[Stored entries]
######
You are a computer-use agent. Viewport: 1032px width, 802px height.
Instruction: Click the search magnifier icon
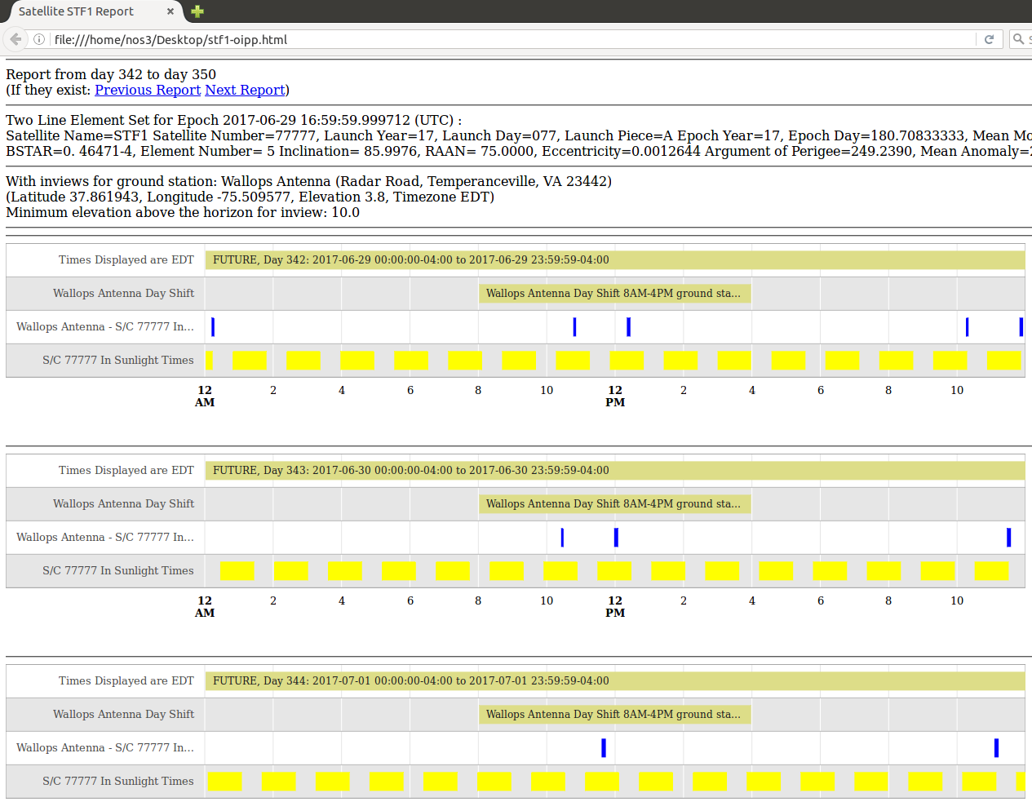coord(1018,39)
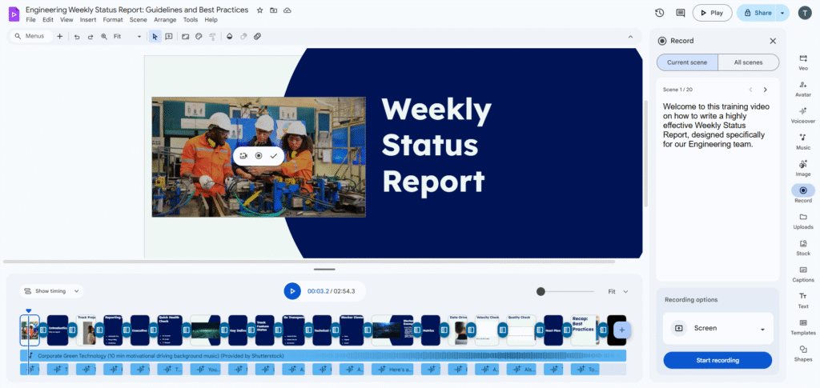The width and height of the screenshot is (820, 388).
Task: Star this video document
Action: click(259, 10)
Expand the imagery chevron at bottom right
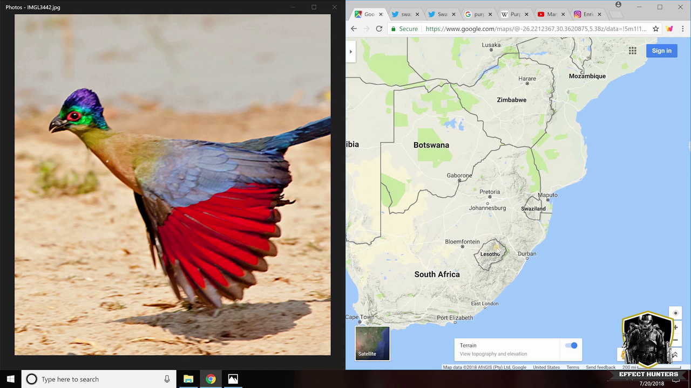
######
● **What you will do**: Every entry must be written out exactly, with all pictures left out.

● **Written reply**:
You are a computer-use agent. Viewport: 1032px width, 802px height.
Instruction: Click the search magnifier icon
coord(1018,39)
The width and height of the screenshot is (820, 388).
Task: Star this video document
Action: click(259, 10)
Expand the imagery chevron at bottom right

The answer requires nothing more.